Data and personal information is not transferred outside the European Union.
How personal data is protected.
E-On INTEGRATION takes data security seriously. The company has internal policies and controls in place to ensure that data is not lost, destroyed, used or disclosed.
Also that these will not be accessed within the company by anyone other than authorized personnel in the performance of their duties or third parties except as stated in the previous paragraph on "Who has access to personal data".
For how long the personal data are kept.
Personal data are not kept for longer than necessary for the purposes for which they were collected or for the purposes for which they were subsequently processed.
When personal data is no longer needed, these are securely deleted or destroyed.
The rights of the data subjects for whom personal data are held.
-
Right to be informed: the right to be informed about the collection and use of personal data.
-
Right of Access: the right to receive confirmation from the company as to whether or not their personal data is being processed and, if so, the right to access the personal data in a concise, comprehensible, transparent and easily accessible form.
-
Right to rectification: the right to request the correction of inaccurate or incomplete information within a reasonable time.
-
Right to Deletion: To request the deletion of data concerning them under the conditions specified by law.
-
Right to restriction of processing : To ask the company to restrict processing activities only to specific purposes, under the conditions set by law.
-
Right to object: to object, at any time and on grounds relating to their particular situation, to the processing of personal data concerning them. E-ON INTEGRATION will no longer process personal data unless it demonstrates compelling legitimate grounds for the processing which override the interests, rights and freedoms of individuals or for the establishment, exercise or maintenance of legal claims.
-
Right to portability: The right to receive personal data concerning them, which they have provided to E-ON INTEGRATION, in a structured, commonly used and machine-readable format, as well as the right to request the transfer of such data to another controller without objection from E-ON INTEGRATION.
-
Right to obtain human intervention: the right not to be subject to a decision taken solely on the basis of automated processing, including profiling, which produces legal effects concerning them or significantly affects them.

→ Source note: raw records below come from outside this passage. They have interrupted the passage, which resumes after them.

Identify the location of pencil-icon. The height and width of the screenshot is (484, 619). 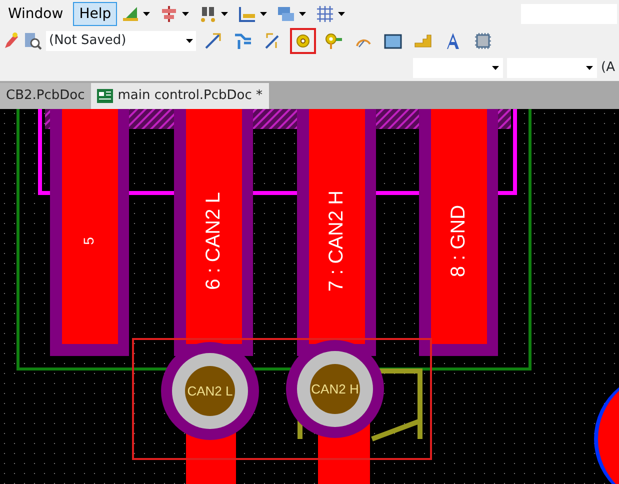
(11, 41).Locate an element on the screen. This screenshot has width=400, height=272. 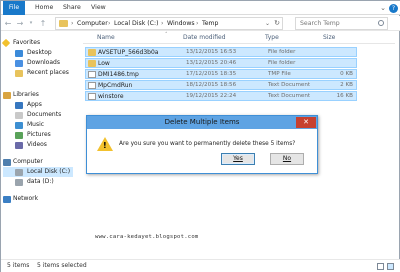
search-icon is located at coordinates (381, 23).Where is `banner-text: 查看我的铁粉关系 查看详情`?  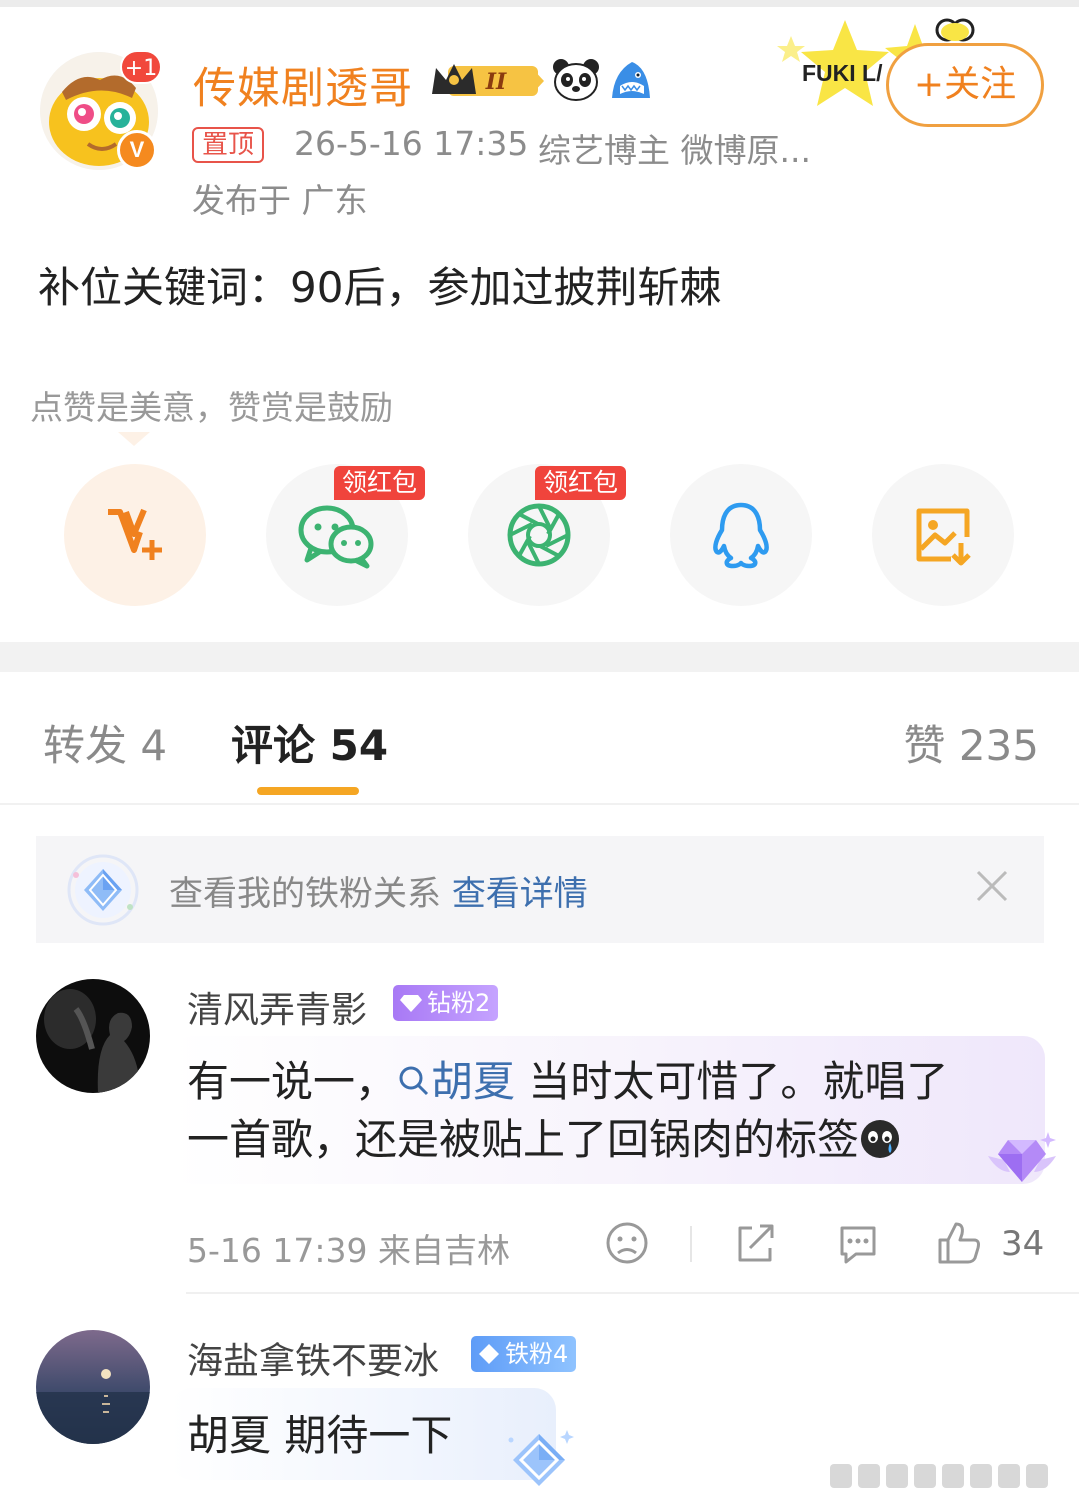 banner-text: 查看我的铁粉关系 查看详情 is located at coordinates (378, 890).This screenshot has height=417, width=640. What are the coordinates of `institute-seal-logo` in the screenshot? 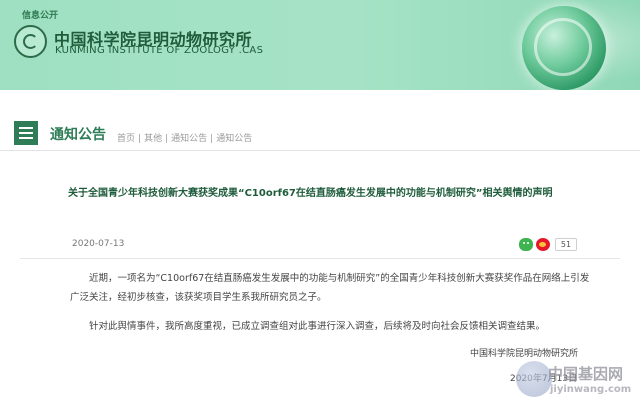 It's located at (30, 42).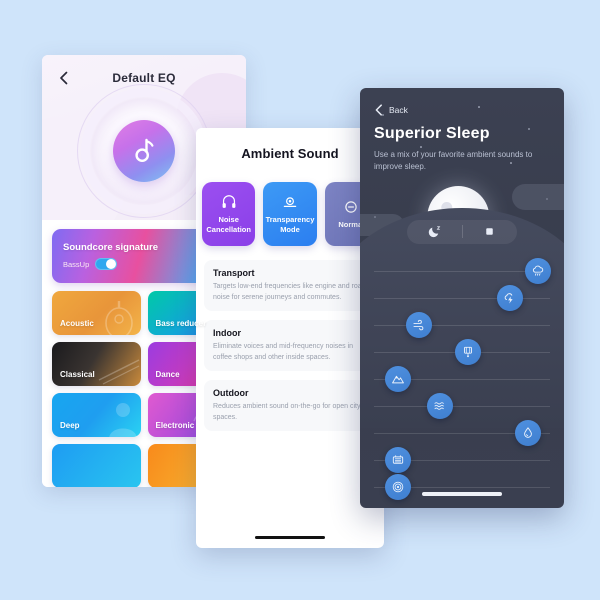  What do you see at coordinates (229, 202) in the screenshot?
I see `noise-cancel-icon` at bounding box center [229, 202].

Who you can contact about Personal Data.
If you have any questions about our Privacy Policy or how we manage and process Personal Data, you can send us an email to: prelations@e-on.gr or send a letter to the "Data Protection Officer", e-On Integration S.A., 3 Gounari, 153 43 Agia Paraskevi or contact us at +30 210 601 8700.

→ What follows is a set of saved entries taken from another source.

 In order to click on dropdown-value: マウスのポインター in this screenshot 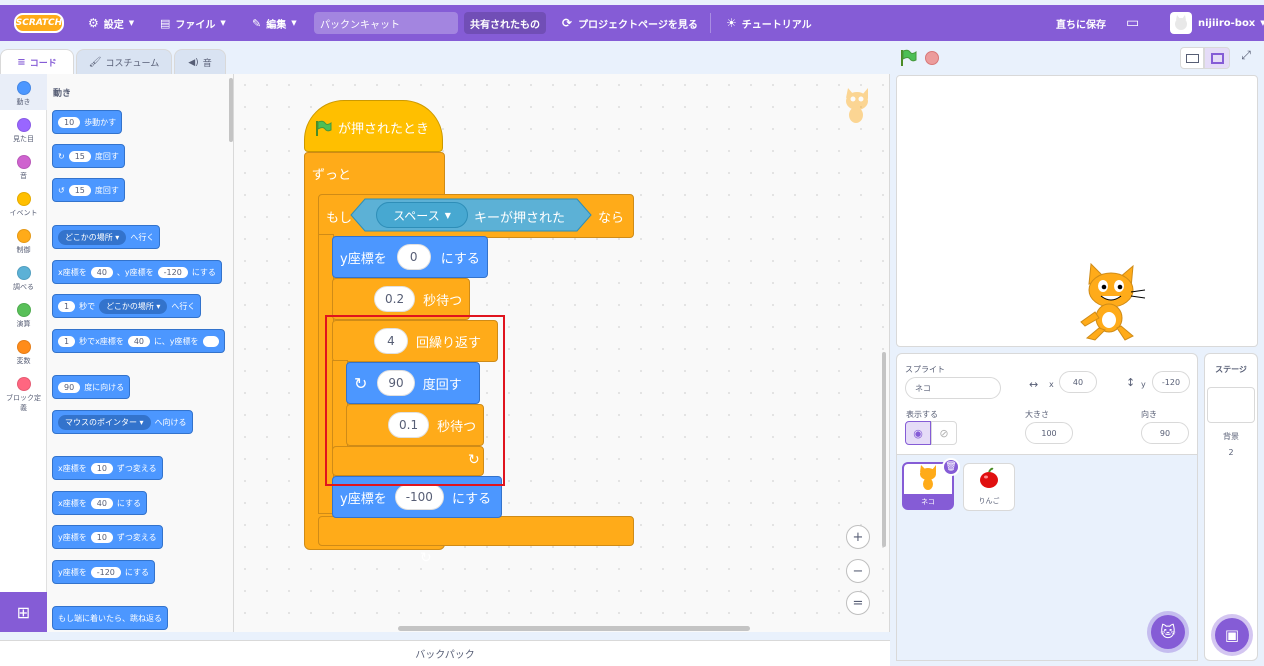, I will do `click(101, 422)`.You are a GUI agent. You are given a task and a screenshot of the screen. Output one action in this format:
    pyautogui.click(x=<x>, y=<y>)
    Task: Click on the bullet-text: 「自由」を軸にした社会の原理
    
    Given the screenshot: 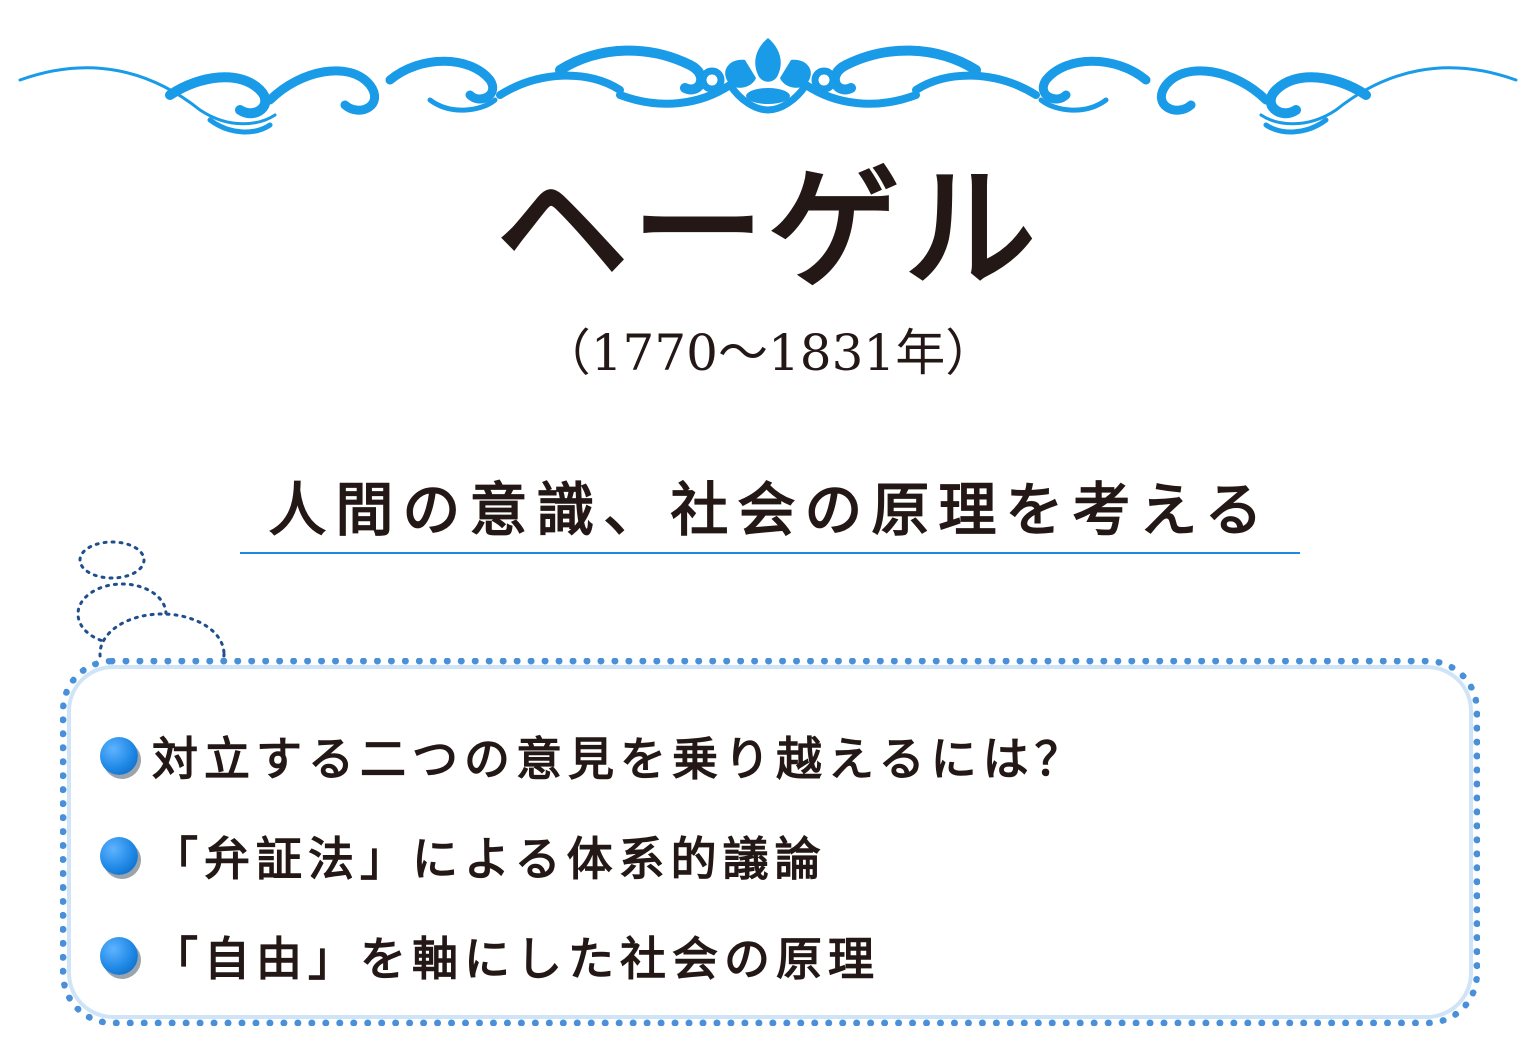 What is the action you would take?
    pyautogui.click(x=516, y=959)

The request will be answered within thirty (30) days from receipt. In the event that an extension of the above deadline is required for the investigation and/or processing of the request, a notification will be provided, explaining the reasons why an extension of the deadline is necessary.
In any case, if you feel that the protection of your personal data has been violated in any way, you have the right to lodge a complaint with the Hellenic Data Protection Authority (www.dpa.gr)
This update and all documents related to it are periodically reviewed and revised, where necessary, by the Data Protection Officer in accordance with the Data Protection Policy.